Turning to the technical aspects of the Blu-ray, I can say that this one is up to Warner Bros. usual standards. Picture and sound come across clear and crisp and the film looks as intended. That said, I will add that cinematographer Phil Meheux chose a more subtle approach to lighting Edge of Darkness so the film doesn’t pop as much as other titles might. Instead, the lighting adds to the dramatic effect of scenes, in particular those between Gibson and Winstone, and is not as noticeable as it might be on other more action-oriented films.
That’s not to say the film lacks anything visually, quite the contrary. It’s just not a title I would necessarily pull out to showcase the capabilities of the Blu-ray format. I’d probably use something like The Dark Knight, Star Trek or Avatar instead.

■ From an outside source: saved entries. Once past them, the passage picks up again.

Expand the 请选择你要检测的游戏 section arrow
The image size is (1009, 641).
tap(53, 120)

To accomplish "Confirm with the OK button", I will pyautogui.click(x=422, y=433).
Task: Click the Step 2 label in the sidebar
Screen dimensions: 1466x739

The Blu-ray sports an impressive list of features but in actuality, those features only add up to about forty minutes of content — which is not as much as on other recent titles. Still, the special features are interesting and include nine “Focus Point” featurettes: “Craven’s War of Attrition,” “Mel’s Back,” “Director Martin Campbell,” “Making a Ghost Character Real,” “Boston as a Character,” “Adapting the Edge of Darkness Miniseries,” “Revisiting the Edge of Darkness Miniseries,” “Edge of Your Seat,” and “Scoring the Film.”
These provide a fairly decent overview of the production. There’s also a small collection of redundant “Deleted Scenes” which, as usual, were better excised from the film. In addition, there’s the usual BD-Live bonuses and a DVD/Digital Copy combo disc.
Edge of Darkness is a well put together film and Blu-ray featuring some great performances. It has Mel Gibson at his best in years, the terrific Ray Winstone and a competent supporting cast. It also reminds us what an intelligent, professional director and writers can do with a film. The Blu-ray may not be as visually stunning as other titles, but the film itself is definitely worth a rental at the very least.